Arrowhead Pharmaceuticals (NASDAQ: ARWR) announced on July 1, 2021, the approval of "inducement" grants to 42 new employees by its Board of Directors’ Compensation Committee. These grants, totaling up to 157,000 restricted stock units, are outside of the company's stockholder-approved equity incentive plans and vest annually over four years. Arrowhead develops RNAi-based therapeutics targeting intractable diseases by silencing specific genes, aiming for effective gene expression inhibition.
Arrowhead Pharmaceuticals (NASDAQ: ARWR) announced positive interim results from its Phase 1b AROHIF21001 study, evaluating ARO-HIF2 for treating clear cell renal cell carcinoma (ccRCC). The study has enrolled 17 patients, with 9 having evaluable tumor samples. Results showed that 7 of 9 patients had reductions in HIF2α protein levels, averaging 48%. Notably, one patient experienced a partial response with a 65% tumor shrinkage. Arrowhead is currently enrolling the third cohort and plans to present further data at an upcoming medical congress.
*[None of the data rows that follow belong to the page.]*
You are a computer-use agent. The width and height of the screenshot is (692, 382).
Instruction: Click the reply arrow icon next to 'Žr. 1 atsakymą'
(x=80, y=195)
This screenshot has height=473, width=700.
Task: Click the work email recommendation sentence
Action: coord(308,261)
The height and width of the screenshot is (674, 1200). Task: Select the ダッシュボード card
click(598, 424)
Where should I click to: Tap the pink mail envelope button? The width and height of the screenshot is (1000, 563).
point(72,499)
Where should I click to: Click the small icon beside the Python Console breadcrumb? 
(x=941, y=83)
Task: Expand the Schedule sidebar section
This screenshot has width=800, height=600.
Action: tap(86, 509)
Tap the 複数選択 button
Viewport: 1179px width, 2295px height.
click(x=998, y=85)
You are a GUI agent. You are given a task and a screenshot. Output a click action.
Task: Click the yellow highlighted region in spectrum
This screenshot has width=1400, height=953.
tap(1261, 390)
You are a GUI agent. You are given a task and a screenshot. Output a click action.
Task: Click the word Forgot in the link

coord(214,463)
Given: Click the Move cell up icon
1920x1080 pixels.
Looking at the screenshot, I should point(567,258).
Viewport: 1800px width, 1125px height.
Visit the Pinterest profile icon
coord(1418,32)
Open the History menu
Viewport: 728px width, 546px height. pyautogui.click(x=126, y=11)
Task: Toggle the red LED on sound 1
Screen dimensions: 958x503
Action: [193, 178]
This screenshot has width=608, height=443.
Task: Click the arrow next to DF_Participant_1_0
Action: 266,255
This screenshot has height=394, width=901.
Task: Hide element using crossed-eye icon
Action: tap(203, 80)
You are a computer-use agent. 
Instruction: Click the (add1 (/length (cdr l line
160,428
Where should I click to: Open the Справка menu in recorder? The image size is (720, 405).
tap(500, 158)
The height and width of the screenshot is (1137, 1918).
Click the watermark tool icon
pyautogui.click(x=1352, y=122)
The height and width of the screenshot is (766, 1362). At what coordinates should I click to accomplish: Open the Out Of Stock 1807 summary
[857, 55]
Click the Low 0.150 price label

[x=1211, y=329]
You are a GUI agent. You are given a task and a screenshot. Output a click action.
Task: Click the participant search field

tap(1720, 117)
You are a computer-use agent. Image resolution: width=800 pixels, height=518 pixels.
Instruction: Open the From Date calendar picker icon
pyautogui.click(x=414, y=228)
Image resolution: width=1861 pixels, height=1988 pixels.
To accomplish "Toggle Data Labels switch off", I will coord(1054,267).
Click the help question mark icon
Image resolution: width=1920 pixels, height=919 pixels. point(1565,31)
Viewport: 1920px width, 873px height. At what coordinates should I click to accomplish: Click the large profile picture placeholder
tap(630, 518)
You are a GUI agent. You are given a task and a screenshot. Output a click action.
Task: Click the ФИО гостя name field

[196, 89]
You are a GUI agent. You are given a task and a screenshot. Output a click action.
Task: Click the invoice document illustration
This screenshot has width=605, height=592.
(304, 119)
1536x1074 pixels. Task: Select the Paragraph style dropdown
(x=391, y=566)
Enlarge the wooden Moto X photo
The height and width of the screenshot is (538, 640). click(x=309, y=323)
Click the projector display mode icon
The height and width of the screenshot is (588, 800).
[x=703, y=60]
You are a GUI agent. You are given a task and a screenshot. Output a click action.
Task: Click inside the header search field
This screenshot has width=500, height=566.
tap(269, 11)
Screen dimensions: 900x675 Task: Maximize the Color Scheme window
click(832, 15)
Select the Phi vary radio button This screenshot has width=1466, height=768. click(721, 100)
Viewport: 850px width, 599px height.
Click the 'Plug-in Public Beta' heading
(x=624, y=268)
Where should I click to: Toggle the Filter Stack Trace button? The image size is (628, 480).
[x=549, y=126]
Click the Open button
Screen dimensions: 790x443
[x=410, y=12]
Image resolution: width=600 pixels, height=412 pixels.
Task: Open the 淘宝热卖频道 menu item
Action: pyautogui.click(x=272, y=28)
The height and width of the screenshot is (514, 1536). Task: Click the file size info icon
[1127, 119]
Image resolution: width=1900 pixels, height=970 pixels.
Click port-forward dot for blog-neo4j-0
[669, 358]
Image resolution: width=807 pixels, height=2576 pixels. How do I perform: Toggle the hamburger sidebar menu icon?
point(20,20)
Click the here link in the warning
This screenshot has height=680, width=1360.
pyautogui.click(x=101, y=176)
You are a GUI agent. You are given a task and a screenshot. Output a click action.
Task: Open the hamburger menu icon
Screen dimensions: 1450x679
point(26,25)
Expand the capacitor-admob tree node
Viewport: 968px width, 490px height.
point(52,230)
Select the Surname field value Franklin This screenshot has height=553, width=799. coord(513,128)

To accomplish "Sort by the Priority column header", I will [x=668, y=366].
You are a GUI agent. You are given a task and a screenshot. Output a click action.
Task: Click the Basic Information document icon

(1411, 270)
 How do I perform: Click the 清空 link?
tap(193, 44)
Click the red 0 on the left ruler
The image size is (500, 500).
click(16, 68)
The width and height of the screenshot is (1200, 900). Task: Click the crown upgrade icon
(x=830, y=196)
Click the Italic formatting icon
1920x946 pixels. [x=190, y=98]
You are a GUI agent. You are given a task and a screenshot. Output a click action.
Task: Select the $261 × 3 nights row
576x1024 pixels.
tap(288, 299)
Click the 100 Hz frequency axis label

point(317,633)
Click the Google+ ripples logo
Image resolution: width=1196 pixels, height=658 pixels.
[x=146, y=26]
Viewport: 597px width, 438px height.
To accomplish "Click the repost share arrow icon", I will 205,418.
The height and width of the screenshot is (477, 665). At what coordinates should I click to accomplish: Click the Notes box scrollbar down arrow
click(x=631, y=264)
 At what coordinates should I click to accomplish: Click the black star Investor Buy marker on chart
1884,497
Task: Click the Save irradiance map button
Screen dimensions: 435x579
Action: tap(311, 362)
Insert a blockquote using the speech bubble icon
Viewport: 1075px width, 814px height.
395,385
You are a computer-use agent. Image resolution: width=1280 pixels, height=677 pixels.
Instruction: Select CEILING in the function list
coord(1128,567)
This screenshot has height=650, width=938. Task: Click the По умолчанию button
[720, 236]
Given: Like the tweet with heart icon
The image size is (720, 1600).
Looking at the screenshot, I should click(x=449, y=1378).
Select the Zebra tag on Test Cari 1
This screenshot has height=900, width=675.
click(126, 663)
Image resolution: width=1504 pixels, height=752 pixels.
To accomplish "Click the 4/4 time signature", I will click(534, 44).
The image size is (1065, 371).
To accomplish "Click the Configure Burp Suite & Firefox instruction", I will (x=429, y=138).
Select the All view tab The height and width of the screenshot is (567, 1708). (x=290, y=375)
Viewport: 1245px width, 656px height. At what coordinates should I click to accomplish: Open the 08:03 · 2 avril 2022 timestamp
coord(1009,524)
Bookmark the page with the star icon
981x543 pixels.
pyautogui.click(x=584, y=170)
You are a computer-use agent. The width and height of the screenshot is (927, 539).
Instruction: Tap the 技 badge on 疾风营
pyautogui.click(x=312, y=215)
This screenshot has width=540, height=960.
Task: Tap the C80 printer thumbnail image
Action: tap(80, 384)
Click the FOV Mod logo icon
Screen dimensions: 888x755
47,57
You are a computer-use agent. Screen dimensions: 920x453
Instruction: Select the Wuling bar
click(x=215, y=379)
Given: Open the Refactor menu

Arrowhead Pharmaceuticals (NASDAQ: ARWR) has announced a voluntary pause of the AROENaC1001 clinical study, a Phase 1/2 trial for its RNA interference therapy targeting cystic fibrosis. This decision follows preliminary findings from chronic toxicology studies indicating unexpected local lung inflammation in rats. The company has halted new patient screenings and further dosing while waiting for comprehensive data from ongoing toxicology studies. Despite this setback, Arrowhead remains focused on advancing its other eight clinical candidates and expanding its preclinical initiatives.